Idea: evict the item with the smallest access count.

Pros: strong when popularity is stable and skewed; resists scan pollution better than LRU.
Cons: “cache pollution by history” (once-hot items stick around); needs aging/decay to adapt; counters add overhead.
Use when: hot items remain hot for long periods; frequency is the primary predictor.
Avoid when: the hot set shifts quickly; you can’t implement decay/aging safely.

MFU (Most Frequently Used)

Idea: evict the most frequently used item.

Pros: can work in specific “burst then never again” patterns (items that were heavily used are now “done”).
Cons: usually the opposite of what you want; not a general-purpose choice.
Use when: you have evidence “most frequent so far” implies “least likely to be reused now”.
Avoid when: almost always.

Aging / Decayed LFU (LFU with time decay)

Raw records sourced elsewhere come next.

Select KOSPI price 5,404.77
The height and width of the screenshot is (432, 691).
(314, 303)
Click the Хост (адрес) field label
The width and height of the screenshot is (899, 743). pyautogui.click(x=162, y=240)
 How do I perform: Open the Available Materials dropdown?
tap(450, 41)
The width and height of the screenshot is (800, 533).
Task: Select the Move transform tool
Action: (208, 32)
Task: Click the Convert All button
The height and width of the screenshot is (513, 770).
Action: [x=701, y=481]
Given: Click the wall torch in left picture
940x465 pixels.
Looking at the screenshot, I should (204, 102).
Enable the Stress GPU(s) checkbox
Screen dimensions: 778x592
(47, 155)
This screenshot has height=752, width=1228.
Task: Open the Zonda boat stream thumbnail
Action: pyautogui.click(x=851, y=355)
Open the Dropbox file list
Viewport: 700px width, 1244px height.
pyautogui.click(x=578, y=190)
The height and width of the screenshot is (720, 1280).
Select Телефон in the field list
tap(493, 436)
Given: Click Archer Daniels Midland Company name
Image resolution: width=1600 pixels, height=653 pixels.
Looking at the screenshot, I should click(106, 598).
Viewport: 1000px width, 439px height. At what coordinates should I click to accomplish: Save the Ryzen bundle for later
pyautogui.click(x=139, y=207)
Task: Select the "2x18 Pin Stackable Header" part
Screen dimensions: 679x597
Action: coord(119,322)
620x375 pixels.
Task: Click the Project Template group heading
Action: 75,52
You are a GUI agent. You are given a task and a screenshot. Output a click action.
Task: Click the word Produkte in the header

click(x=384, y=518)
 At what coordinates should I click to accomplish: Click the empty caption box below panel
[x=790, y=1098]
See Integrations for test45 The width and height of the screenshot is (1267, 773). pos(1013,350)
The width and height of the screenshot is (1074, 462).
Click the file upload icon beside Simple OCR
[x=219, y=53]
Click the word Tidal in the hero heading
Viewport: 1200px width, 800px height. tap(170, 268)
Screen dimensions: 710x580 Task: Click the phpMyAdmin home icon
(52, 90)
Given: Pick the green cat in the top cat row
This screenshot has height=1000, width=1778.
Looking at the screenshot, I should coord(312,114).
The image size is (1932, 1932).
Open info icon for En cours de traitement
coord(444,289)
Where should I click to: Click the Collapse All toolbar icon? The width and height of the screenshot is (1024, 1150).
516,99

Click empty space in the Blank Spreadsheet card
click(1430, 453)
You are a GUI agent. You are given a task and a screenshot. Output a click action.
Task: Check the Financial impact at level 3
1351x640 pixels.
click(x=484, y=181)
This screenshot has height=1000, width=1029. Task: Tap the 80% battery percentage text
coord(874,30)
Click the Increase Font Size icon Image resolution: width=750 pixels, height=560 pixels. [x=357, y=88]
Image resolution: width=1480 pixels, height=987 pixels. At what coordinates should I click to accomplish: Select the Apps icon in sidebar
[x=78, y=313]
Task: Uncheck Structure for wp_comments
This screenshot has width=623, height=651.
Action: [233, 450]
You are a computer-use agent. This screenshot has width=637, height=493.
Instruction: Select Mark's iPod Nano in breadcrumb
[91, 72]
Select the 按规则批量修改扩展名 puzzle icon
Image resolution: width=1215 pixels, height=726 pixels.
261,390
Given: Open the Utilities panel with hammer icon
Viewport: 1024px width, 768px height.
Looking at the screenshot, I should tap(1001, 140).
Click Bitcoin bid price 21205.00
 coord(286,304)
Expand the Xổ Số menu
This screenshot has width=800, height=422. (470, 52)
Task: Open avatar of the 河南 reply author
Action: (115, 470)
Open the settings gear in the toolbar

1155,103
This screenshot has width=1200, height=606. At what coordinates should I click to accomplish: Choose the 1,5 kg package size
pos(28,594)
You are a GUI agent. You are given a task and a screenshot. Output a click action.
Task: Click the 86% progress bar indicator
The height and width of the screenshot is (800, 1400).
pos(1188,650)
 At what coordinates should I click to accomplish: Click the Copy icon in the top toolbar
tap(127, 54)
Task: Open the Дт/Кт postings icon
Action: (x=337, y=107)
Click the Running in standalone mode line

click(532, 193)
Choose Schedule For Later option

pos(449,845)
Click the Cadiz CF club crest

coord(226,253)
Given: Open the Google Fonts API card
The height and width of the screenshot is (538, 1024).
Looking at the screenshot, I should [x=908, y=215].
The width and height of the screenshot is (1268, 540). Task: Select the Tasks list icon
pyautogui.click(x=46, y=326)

Idea: combine frequency with time so old counts lose influence (e.g., periodic halving, exponential decay).

Pros: avoids LFU’s “stale hot” problem; adapts to changing popularity.
Cons: more complexity; decay schedule can be tricky; still more metadata than LRU/Clock.
Use when: you want frequency but with adaptivity to phase changes.
Avoid when: extremely latency-sensitive hot paths where counter maintenance dominates.

LRU-K

Idea: evict based on the K-th most recent access time (e.g., K=2 tracks the 2nd most recent touch).

Pros: filters one-time accesses; much more scan-resistant than LRU.
Cons: more metadata per entry; more expensive updates; needs careful implementation to stay O(1) in practice.
Use when: mixed point-lookups + scans; DB buffer pools; workloads with many one-hit-wonders.
Avoid when: you need the simplest possible policy or can’t afford per-entry history.

2Q

Idea: use two queues: a short “probation” FIFO for new items and a main LRU for items that are accessed again.

Pros: simple scan resistance; cheaper than LRU-K; widely used pattern.
Cons: requires tuning queue sizes; still mainly recency-based once admitted to main queue.
Use when: you want an easy scan-resistant upgrade over LRU.
Avoid when: you can’t tolerate tuning knobs or workload changes dramatically.

SLRU (Segmented LRU)

Idea: split LRU into segments (e.g., probationary + protected); promotion requires reuse.

Pros: reduces scan pollution; simple; common in practice.
Cons: needs segment sizing; not as adaptive as ARC-style approaches.
Use when: you want low-complexity scan resistance with LRU semantics.
Avoid when: workload shifts require continual retuning.

ARC (Adaptive Replacement Cache)

Idea: adaptively balances recency vs frequency using two LRU lists plus “ghost” history lists to tune itself.

Pros: strong across many workloads; self-tuning between scan resistance and frequency-ish behavior.
Cons: more complex; more metadata (including ghost entries); harder to implement lock-efficiently.
Use when: you need robust performance across shifting patterns and can afford complexity.
Avoid when: memory overhead must be minimal or implementation complexity is a hard constraint.

CAR (Clock with Adaptive Replacement)

Idea: ARC-like adaptivity but with Clock structures to reduce overhead.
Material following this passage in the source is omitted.